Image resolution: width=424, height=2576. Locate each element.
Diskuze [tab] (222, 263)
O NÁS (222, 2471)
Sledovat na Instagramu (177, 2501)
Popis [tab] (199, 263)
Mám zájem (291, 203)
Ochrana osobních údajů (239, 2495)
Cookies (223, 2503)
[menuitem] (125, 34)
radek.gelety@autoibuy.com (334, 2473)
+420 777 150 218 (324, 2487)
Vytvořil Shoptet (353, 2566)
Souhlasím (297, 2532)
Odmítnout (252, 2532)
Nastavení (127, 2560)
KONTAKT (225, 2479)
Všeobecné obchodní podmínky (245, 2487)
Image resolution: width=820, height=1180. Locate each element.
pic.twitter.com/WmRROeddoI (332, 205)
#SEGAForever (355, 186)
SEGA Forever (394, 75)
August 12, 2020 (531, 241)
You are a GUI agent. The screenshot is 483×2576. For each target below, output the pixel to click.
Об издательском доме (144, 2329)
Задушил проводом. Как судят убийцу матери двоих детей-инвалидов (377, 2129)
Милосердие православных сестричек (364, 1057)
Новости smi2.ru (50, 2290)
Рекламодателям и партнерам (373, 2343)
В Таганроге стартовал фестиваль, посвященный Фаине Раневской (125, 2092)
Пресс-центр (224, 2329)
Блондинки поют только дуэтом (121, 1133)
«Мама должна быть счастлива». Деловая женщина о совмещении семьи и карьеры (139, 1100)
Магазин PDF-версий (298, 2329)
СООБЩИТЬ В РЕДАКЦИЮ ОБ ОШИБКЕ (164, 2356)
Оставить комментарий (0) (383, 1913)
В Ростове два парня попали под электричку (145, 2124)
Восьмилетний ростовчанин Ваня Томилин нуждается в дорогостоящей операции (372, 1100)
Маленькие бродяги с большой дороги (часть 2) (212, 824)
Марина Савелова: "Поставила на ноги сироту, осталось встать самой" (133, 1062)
◇ ◇ ◇
• **BRIEF**
Find each line in the listing above that contains "height", and copy that line.

• **EXERCISE SOLUTION**
Image resolution: width=424, height=2576. Locate each element.
Image resolution: width=820, height=1180. Locate each element.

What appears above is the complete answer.